(Stored dataset items)
·····

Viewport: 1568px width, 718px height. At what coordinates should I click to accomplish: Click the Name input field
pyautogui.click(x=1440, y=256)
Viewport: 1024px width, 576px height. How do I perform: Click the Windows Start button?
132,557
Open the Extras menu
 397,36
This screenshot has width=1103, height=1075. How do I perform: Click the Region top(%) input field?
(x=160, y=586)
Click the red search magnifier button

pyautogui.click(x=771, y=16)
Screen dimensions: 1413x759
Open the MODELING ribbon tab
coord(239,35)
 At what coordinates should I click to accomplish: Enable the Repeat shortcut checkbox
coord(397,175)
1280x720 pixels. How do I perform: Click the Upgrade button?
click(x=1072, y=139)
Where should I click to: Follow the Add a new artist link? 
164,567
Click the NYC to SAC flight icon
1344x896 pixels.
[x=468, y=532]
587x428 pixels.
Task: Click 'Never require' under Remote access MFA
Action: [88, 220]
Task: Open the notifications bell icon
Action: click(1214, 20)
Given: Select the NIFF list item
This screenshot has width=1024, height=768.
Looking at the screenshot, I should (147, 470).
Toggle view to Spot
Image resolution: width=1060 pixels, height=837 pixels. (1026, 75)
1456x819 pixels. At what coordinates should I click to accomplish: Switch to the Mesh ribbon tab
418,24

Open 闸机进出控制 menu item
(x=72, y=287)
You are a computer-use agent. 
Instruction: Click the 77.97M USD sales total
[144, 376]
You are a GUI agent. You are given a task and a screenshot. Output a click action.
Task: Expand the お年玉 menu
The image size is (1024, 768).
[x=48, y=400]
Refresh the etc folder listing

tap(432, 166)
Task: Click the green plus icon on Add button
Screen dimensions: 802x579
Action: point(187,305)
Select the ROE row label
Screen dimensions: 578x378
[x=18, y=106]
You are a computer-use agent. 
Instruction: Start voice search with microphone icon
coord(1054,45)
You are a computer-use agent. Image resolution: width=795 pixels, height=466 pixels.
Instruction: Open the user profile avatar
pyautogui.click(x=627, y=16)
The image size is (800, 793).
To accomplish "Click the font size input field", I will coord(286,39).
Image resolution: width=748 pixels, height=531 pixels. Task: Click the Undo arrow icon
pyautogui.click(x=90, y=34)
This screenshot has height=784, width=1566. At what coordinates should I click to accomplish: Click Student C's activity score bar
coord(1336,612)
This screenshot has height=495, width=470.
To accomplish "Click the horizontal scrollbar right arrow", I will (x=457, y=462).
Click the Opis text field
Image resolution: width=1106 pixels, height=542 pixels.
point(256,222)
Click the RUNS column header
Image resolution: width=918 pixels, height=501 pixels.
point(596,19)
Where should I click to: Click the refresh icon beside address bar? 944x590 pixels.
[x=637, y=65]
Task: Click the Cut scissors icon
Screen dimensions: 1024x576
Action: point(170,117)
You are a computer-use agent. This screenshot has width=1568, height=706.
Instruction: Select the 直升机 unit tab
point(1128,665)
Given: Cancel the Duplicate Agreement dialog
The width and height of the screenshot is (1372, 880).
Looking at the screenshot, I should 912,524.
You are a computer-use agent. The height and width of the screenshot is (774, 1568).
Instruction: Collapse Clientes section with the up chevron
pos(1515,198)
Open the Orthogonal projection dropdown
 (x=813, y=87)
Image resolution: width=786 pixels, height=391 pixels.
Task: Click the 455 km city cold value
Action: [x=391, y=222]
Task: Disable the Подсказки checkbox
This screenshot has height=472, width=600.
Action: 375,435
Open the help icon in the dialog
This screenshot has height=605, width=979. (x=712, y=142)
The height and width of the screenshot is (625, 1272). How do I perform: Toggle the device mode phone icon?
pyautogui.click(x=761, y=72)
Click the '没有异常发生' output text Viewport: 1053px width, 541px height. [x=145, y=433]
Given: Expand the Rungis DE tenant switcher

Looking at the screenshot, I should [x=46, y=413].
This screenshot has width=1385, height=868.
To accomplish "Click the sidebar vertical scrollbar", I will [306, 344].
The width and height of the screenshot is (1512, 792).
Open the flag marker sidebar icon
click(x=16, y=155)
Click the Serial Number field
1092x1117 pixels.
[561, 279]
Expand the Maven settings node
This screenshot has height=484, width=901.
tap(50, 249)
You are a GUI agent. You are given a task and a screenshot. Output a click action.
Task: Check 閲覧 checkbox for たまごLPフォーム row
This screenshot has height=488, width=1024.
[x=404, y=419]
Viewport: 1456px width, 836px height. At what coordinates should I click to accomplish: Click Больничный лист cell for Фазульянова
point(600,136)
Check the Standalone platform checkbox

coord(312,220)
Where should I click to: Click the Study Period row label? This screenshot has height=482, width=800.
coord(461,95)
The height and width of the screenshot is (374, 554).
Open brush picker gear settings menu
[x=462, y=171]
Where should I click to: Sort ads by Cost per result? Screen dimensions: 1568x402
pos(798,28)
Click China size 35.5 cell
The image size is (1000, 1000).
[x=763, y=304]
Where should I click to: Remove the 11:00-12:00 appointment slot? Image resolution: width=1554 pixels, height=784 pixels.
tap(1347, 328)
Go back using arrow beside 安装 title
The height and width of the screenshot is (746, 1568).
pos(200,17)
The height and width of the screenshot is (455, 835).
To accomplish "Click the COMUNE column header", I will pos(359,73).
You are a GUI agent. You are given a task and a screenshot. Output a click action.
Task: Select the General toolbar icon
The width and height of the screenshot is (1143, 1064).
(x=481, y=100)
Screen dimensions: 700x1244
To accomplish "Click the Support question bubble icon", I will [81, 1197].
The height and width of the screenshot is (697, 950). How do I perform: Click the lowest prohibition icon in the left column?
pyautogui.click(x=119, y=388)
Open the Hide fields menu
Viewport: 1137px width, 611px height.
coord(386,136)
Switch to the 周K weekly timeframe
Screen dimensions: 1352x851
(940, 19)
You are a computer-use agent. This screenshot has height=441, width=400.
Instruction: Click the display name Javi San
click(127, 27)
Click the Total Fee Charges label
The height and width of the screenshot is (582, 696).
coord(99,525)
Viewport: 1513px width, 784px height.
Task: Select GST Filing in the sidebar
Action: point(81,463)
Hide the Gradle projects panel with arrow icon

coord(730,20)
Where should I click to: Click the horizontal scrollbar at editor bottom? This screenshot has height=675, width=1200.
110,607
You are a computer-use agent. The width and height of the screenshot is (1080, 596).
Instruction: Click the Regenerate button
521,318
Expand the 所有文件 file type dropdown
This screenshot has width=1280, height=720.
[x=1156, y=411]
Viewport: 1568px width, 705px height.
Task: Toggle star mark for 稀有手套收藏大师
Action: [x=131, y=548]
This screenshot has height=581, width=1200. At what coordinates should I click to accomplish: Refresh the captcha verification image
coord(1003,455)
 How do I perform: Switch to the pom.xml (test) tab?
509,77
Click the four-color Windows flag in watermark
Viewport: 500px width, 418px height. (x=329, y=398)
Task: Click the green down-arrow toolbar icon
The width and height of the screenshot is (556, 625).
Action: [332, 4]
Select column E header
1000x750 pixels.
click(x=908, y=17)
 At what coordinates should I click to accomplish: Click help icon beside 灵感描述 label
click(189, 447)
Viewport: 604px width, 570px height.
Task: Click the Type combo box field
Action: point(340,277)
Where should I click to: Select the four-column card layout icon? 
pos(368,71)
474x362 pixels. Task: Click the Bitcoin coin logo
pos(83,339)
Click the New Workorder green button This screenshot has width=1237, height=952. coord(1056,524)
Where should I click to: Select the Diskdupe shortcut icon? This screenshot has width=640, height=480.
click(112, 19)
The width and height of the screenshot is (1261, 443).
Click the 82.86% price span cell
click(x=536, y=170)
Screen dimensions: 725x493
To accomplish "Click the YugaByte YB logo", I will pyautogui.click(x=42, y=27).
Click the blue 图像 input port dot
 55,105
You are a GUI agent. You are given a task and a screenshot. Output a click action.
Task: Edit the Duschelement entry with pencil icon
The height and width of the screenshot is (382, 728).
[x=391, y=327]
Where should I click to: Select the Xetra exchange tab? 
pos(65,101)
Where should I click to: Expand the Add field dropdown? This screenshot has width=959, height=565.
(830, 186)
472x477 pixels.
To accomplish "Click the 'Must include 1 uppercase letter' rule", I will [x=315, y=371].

·····

**About this task**
Above are the records. Print exactly, and only, the lines from the line with "Viewport: 1456px width, 836px" to the line with "Click the Total Fee Charges label", both inclusive.

**Answer**
Viewport: 1456px width, 836px height. At what coordinates should I click to accomplish: Click Больничный лист cell for Фазульянова
point(600,136)
Check the Standalone platform checkbox

coord(312,220)
Where should I click to: Click the Study Period row label? This screenshot has height=482, width=800.
coord(461,95)
The height and width of the screenshot is (374, 554).
Open brush picker gear settings menu
[x=462, y=171]
Where should I click to: Sort ads by Cost per result? Screen dimensions: 1568x402
pos(798,28)
Click China size 35.5 cell
The image size is (1000, 1000).
[x=763, y=304]
Where should I click to: Remove the 11:00-12:00 appointment slot? Image resolution: width=1554 pixels, height=784 pixels.
tap(1347, 328)
Go back using arrow beside 安装 title
The height and width of the screenshot is (746, 1568).
pos(200,17)
The height and width of the screenshot is (455, 835).
To accomplish "Click the COMUNE column header", I will pos(359,73).
You are a GUI agent. You are given a task and a screenshot. Output a click action.
Task: Select the General toolbar icon
The width and height of the screenshot is (1143, 1064).
(x=481, y=100)
Screen dimensions: 700x1244
To accomplish "Click the Support question bubble icon", I will [81, 1197].
The height and width of the screenshot is (697, 950). How do I perform: Click the lowest prohibition icon in the left column?
pyautogui.click(x=119, y=388)
Open the Hide fields menu
Viewport: 1137px width, 611px height.
coord(386,136)
Switch to the 周K weekly timeframe
Screen dimensions: 1352x851
(940, 19)
You are a computer-use agent. This screenshot has height=441, width=400.
Instruction: Click the display name Javi San
click(127, 27)
Click the Total Fee Charges label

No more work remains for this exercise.